Reduce server p95 write+read latency by ~12% (avg p95 2.65 → 2.33 ms) by mweiden · Pull Request #110 · mweiden/cass

mweiden · 2026-04-26T15:20:43Z

Summary

Driven by an autoresearch (/ratchet) loop on scripts/perf_compare.sh --cass-only over thread sweeps {1,2,4,8,16,32,64} at OPS=5000, RF=3, write/read CL=QUORUM. Metric: average of all 95th-percentile latency lines (READ + WRITE) emitted by examples/perf_client.rs across the seven thread counts.
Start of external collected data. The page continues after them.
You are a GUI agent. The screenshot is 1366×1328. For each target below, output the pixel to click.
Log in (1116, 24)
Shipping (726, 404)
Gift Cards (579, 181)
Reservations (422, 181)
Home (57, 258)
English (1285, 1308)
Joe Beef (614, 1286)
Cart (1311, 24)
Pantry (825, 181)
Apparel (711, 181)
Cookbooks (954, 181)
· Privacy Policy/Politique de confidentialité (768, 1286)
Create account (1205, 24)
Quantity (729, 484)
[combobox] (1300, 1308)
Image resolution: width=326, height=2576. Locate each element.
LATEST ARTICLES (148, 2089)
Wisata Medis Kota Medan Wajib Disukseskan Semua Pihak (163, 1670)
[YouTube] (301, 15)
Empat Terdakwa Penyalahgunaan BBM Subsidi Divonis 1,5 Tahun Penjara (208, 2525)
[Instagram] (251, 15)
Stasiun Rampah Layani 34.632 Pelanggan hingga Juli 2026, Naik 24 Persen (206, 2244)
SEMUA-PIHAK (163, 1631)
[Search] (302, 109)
Baseline: 2.6546 ms avg p95
After: 2.3307 ms avg p95
Improvement: −0.324 ms, −12.2%

Two of the four kept changes contributed nearly all of the gain (WAL mutex −7.6%, tracing filter −4%); the other two are smaller wins on the same hot path. Five other hypotheses were tested and discarded after regressions or no signal — see "Tried and rejected" at the bottom.

Kept changes

1. WAL: `tokio::Mutex<WalState>` → `std::sync::Mutex` (`src/wal.rs`)

Trial result: 2.6546 → 2.4536 ms (−7.6%, single largest win)

Wal::append is on the critical path of every write. Its critical section just does data.extend_from_slice(...) + data.push(b'\n') — fully synchronous, never awaits. With the previous tokio::sync::Mutex, every concurrent appender paid an async-mutex acquire (atomic CAS + potential wait queue + cooperative-yield logic) for what is microsecond-scale work. Under 64 concurrent client threads this serialized appends through async machinery designed for long critical sections.

flush_lock (which IS held across an await on storage.append) stays as tokio::Mutex. Only state switched. All WAL integration tests (wal_recovery_test, wal_error_test, wal_stress_test) pass.

2. MemTable: per-shard `tokio::sync::RwLock` → `std::sync::RwLock` (`src/memtable.rs`)

Trial result: 2.4536 → 2.4293 ms (~−1%, marginal but consistent)

Same pattern as the WAL: MemTable is sharded by murmur3 of the key, but each shard's lock was a tokio::sync::RwLock despite all critical sections being synchronous (HashMap::insert, .get(...).cloned(), etc.). All call sites in lib.rs already drop the guard before any await. memtable_test and downstream query_persistence_test / lsm_flush_test pass.

3. `apply_hints`: read-lock fast path (`src/cluster.rs`)

Trial result: 2.4293 → 2.4275 ms (within noise on its own)

Cluster::healthy_nodes calls apply_hints(&node) for every healthy replica on every coordinator request. The previous implementation unconditionally took a write lock on self.hints and called map.remove(node) — even though in steady state (no peer failures) the hints map is empty and the remove is a no-op. With QUORUM/RF=3 and 64 concurrent client threads, every request was serializing 3 write-lock acquires through one mutex.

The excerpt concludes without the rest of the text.